Richard Brookheiser, the longtime conservative author, is amazed that so many on the right have surrendered to Trump, how they “salute the bone-spurred draft-dodger whose Khe Sanh was not catching the clap.”

But Lewis and other sane voices were not in the CPAC lineup. Charen was the token voice, and, as her reward for daring to dissent, the taunters yelled: “You’re a disgrace!”

That was fine with her. Somebody had to say something about the speedy Trumpification of the movement, about the rampant epidemic of conspiracy-laced paranoia, the lockstep tribalism and the assault on empirical facts. As Charen later remarked, “I spoke to a hostile audience for the sake of every person who has watched this spectacle of mendacity in disbelief and misery for the past two years.”

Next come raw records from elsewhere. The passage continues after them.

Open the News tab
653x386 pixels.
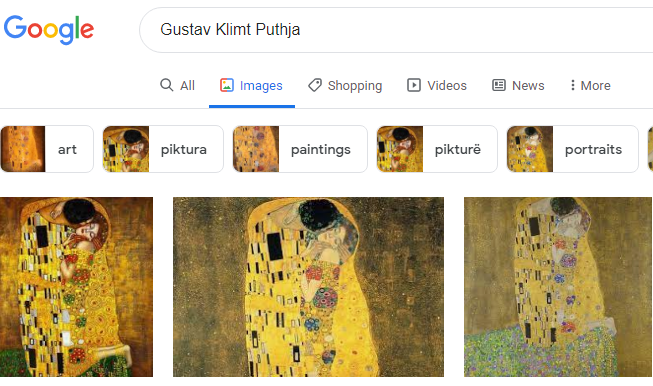[x=518, y=85]
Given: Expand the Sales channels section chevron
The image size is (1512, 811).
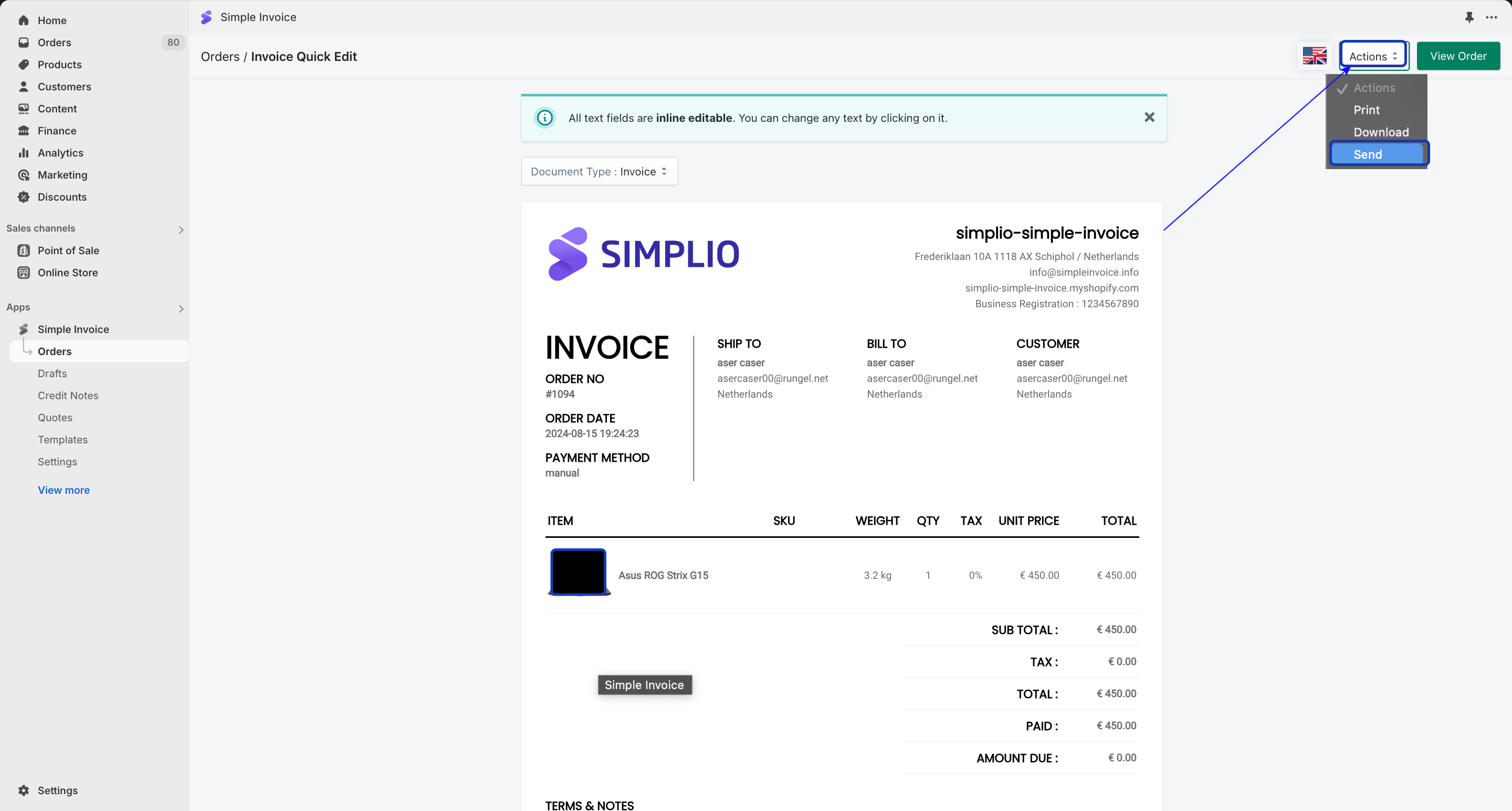Looking at the screenshot, I should pyautogui.click(x=181, y=230).
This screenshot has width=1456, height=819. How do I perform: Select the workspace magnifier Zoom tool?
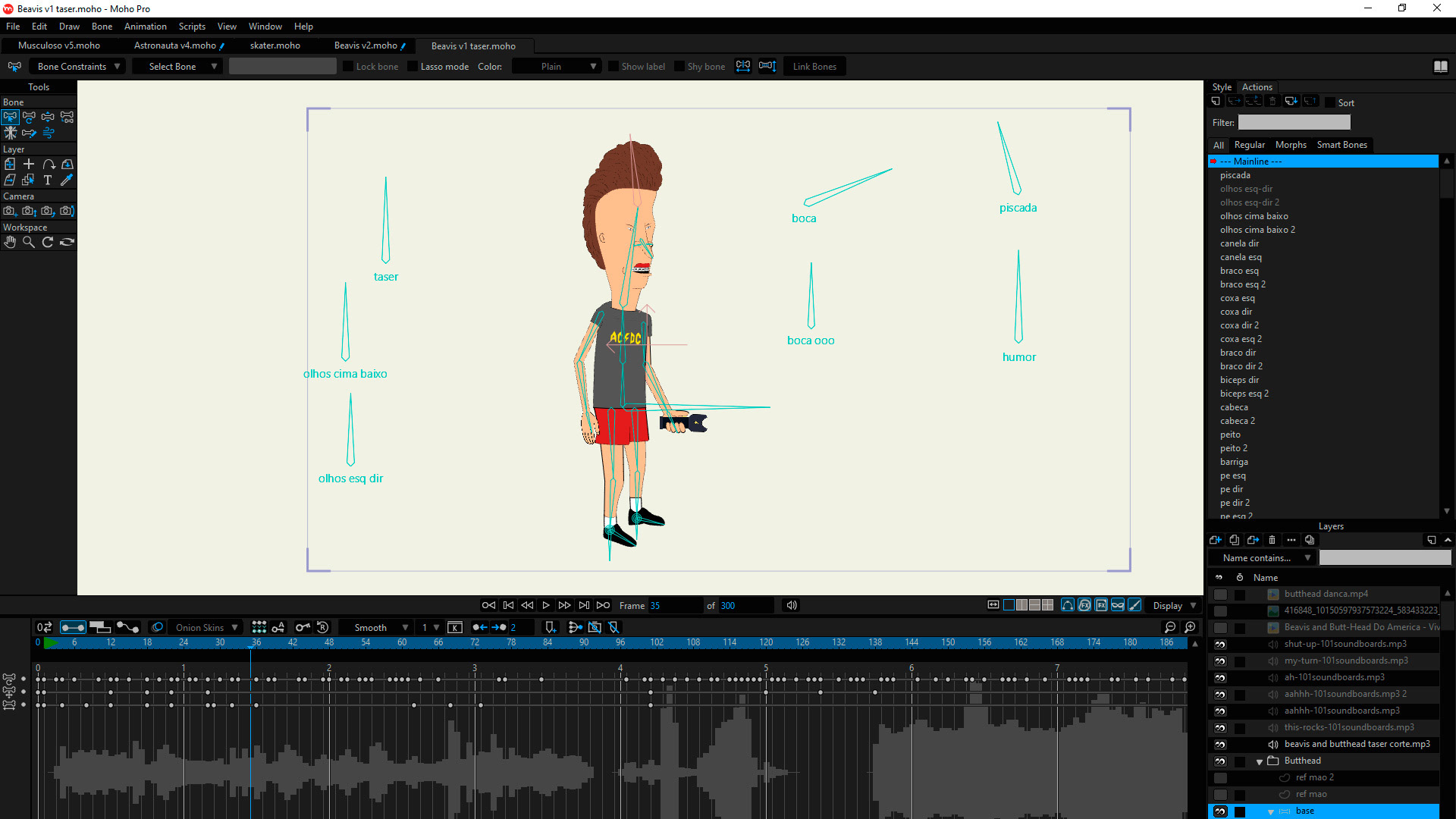(x=29, y=243)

Conservatives who stand with Charen feel powerless to stop the spectacle. Two years ago, candidate Trump skipped the CPAC event, fearing a hostile audience; last Friday, he triumphantly blathered on stage for more than an hour. As Max Boot — an aggrieved conservative like Charen, a foreign policy adviser to three Republican campaigns — wrote yesterday, “Principled conservatism continues to exist, primarily at small journals of opinion, but it’s increasingly disconnected from the stuff that thrills the masses …. The dumber and more offensive, the better.”

There’s only one way the Charens and Boots can wrest the conservative movement away from the primal demagogues. They have to hope that voters infused with common sense will surge to the polls and sweep the Republicans from power, starting with the midterm elections. Short of that, nothing will snuff the burgeoning threat to democracy itself.